■ What this exercise asks:
1. In the MCU film ranking, what Rotten Tomatoes score does Captain America: The Winter Soldier have?
2. According to the MCU film ranking, why does The Avengers fall short of the first spot? Answer in one to three sentences.
3. Write the next part of the MCU film ranking, picking up after its last sentence.

■ Document section:
______
New and Definitive Listing of MCU Films (w/ commentary) Don’t @ Me

With Avengers: Endgame dropping this week, I decided to finally finish this post. Don’t bother trying to argue with me, because I’m 100% correct on all of this. Rotten Tomatoes scores added so you can see how wrong everyone else is.


1. Captain America: The Winter Soldier (RT: 90%) Still the best of the MCU, with terrific villains, interesting locations, and a plot you give a shit about. Steve Rogers is a man who isn’t sure if he should continue to serve, and discovers that he should be giving orders, not taking them. Plus, the strongest parts of these movies are the relationships between the heroes and the people they love. Excellent movie.


2. The Avengers (RT: 92%) A strong contender for the first spot, with only a couple of glaring flaws holding it back. “I’m always angry” feels like a placeholder line in a moment that needs something stronger, and I suspect Whedon et al underestimated just how much of a sex symbol Tom Hiddleston’s Loki had become. In other words, no one wanted to hear him say “mewling quim.” But the characters bounce off each other and to keep things interesting, and the action scenes (all but two involving Avenger v Avenger conflict) are top notch. Love it.


3. Thor: Ragnarok (RT: 92%) This one is a real surprise, because I would not have expected to place a Thor movie so high on this list. But T:R tears down everything that defined the Thor movies up to now and replaces them with color, humor, production design, and a new way forward for Loki and Thor. So much fun.
______
■ Data:
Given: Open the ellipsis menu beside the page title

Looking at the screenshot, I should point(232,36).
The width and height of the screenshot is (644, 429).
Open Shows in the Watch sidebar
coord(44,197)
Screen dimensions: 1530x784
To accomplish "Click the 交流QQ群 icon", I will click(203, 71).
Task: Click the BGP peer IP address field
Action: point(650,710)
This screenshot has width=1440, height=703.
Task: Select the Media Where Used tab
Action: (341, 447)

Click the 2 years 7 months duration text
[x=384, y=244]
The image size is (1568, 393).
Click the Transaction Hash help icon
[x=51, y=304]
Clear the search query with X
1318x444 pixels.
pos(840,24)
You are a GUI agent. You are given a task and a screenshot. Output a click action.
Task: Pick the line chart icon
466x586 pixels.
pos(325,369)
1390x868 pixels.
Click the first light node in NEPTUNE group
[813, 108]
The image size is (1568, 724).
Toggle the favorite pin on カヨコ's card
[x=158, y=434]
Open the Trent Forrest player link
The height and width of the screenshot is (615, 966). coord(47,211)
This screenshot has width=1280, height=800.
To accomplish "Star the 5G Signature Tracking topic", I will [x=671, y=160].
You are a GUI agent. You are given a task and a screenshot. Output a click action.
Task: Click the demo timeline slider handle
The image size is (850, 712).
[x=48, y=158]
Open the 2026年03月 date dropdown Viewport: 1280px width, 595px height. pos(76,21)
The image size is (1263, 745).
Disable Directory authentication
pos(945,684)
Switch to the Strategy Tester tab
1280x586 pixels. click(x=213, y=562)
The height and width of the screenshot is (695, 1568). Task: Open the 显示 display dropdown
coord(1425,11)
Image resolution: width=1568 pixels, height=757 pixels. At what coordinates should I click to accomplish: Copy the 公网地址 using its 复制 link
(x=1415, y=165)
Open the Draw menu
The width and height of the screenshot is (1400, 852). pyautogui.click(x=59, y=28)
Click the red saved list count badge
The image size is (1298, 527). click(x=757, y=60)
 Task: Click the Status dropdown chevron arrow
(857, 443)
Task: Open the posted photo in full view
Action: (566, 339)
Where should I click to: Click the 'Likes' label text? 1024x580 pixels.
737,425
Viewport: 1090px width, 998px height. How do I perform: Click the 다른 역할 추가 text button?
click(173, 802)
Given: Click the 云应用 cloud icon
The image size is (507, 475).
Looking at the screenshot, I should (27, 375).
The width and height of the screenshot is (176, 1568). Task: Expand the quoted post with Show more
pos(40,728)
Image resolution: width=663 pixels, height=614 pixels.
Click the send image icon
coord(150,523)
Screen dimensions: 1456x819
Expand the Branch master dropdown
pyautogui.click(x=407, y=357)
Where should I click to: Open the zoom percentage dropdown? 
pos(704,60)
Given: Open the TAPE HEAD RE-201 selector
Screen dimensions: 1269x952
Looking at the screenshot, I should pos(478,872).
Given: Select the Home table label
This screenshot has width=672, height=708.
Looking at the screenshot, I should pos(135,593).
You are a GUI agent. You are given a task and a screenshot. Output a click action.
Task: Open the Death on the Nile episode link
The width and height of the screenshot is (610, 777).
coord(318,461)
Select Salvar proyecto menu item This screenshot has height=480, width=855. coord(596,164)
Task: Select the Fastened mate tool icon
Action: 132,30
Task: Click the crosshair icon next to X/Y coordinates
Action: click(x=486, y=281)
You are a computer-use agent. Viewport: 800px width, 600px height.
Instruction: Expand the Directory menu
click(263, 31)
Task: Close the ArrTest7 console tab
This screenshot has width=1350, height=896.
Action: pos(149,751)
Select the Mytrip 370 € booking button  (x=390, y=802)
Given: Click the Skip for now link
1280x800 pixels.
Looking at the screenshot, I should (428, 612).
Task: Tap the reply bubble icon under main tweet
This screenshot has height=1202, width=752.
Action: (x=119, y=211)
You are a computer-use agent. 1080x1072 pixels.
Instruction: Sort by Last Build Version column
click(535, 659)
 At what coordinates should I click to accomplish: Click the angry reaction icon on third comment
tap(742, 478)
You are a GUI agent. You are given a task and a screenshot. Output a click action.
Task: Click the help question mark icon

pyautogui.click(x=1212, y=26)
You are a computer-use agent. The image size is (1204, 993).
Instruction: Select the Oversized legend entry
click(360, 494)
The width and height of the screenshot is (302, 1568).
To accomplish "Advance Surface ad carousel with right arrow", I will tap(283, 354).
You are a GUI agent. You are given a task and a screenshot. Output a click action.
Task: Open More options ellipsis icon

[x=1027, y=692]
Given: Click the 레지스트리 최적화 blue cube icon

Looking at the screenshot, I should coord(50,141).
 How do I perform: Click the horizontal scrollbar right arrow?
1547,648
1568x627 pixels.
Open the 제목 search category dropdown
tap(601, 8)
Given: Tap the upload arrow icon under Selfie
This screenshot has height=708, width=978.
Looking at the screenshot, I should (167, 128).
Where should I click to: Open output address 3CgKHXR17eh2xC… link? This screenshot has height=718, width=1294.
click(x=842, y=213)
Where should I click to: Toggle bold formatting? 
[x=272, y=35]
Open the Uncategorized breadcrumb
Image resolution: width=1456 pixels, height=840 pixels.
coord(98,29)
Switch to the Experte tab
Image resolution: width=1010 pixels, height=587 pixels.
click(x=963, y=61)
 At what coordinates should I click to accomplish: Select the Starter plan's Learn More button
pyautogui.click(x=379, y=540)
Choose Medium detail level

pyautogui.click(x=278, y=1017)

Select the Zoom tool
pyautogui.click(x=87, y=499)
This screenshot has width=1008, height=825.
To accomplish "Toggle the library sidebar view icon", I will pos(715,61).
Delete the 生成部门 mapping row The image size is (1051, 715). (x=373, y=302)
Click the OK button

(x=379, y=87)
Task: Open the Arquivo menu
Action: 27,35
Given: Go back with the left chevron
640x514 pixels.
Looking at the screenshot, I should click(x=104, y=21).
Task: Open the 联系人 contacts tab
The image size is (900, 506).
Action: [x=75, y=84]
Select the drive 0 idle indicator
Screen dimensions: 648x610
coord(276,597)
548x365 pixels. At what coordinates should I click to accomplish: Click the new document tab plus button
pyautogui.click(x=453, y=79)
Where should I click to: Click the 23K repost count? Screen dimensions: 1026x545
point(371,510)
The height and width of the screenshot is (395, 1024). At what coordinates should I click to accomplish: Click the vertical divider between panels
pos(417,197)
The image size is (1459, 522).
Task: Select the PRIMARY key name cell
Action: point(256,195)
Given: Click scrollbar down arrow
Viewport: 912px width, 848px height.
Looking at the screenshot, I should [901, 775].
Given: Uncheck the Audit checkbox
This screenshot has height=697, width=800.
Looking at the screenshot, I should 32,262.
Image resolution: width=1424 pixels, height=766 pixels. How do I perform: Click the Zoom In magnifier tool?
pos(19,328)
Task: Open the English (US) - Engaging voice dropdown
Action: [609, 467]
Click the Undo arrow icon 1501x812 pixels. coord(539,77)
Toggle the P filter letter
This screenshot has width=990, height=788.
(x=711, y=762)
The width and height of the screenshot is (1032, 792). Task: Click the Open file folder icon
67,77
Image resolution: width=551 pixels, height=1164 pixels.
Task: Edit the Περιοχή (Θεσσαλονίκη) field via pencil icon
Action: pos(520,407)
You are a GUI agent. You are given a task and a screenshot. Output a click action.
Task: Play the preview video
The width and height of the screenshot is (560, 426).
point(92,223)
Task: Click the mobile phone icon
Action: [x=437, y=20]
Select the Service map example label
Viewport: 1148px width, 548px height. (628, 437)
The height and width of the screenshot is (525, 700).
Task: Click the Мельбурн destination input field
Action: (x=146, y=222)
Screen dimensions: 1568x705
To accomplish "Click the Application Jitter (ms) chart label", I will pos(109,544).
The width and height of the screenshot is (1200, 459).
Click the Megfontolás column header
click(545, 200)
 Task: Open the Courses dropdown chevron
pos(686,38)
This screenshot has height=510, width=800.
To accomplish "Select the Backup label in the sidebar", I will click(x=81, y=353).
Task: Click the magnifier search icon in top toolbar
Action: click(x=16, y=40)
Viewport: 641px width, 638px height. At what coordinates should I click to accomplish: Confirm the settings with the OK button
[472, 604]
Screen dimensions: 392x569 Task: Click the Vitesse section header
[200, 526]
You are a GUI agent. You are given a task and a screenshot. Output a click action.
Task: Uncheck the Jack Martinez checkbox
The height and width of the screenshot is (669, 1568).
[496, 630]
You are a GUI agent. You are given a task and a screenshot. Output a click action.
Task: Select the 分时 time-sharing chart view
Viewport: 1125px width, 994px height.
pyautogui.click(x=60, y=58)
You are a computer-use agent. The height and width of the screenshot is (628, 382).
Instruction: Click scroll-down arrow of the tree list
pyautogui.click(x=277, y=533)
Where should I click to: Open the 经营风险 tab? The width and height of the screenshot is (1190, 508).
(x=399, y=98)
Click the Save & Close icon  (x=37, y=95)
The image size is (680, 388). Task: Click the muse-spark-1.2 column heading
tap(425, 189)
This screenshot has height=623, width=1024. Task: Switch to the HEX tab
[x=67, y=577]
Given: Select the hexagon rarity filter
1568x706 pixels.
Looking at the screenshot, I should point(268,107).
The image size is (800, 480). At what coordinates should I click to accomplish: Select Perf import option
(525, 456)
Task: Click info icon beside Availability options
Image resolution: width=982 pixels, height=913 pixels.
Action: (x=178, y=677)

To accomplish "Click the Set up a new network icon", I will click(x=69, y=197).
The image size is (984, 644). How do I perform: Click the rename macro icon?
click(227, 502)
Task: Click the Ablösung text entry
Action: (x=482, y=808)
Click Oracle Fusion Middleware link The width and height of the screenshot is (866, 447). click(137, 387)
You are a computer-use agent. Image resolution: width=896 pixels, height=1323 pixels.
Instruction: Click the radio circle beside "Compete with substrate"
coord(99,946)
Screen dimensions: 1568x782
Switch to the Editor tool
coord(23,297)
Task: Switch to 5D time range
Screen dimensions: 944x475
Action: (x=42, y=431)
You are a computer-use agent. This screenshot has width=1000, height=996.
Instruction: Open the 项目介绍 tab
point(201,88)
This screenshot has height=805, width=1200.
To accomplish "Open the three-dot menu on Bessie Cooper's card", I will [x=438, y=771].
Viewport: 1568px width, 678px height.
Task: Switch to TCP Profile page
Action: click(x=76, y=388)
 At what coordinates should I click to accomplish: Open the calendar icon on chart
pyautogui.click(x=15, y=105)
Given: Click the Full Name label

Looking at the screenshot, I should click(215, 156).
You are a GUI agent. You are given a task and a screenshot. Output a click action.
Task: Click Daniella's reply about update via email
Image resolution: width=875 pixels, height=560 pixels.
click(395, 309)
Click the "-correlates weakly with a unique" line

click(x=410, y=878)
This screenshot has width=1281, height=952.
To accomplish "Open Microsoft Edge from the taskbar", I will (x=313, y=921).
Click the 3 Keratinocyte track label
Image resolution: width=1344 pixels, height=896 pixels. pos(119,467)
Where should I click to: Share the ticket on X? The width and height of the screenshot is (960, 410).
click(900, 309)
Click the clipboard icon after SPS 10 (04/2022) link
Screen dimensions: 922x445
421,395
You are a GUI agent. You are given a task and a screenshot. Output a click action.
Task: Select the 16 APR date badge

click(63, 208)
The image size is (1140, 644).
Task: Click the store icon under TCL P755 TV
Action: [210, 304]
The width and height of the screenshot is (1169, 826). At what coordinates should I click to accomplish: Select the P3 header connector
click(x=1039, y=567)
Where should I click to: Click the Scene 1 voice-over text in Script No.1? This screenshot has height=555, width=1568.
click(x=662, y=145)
______
■ Expected results:
1. 90%

2. Two flaws hold it back. The line "I'm always angry" feels like a placeholder where something stronger was needed, and the filmmakers seem to have underestimated how much of a sex symbol Tom Hiddleston's Loki had become, so no one wanted to hear him say "mewling quim."

3.
4. The Black Panther (RT: 97%) This movie is pretty much tied with the one above, slipping into fourth only because so many of the interesting bits went to the villain and T’Challa was stuck doing the traditional first-MCU dance with an enemy who had his same powers (but was stronger) and daddy issues. Also, both T:R and TBP had ritual combat, but only the fights in Thor made any sense. I refuse to believe that such an advanced society would choose a leader via MMA bout. I know, it’s just a movie, but every moment that I have to forgive is one that disappoints me a little. Still, rhino cavalry! So much joy in this movie. I really did love it.


5. Doctor Strange (RT: 89%) Did I mention villains with the same powers as the hero, but stronger? Well, in a constrained setting like this one, a choice like that becomes invisible. I know people were annoyed by the white-washing of The Ancient One, but it was that or risk losing $110mil from the Chinese market for having a Tibetan character. While the humor on this one fell a little flat, no other MCU film comes close to matching its spectacle, and the journey Stephen Strange takes from arrogant jerk to “It’s not about you” is probably the most meaningful one in the whole series of films. Still, lets see some ranged attacks in the sequel.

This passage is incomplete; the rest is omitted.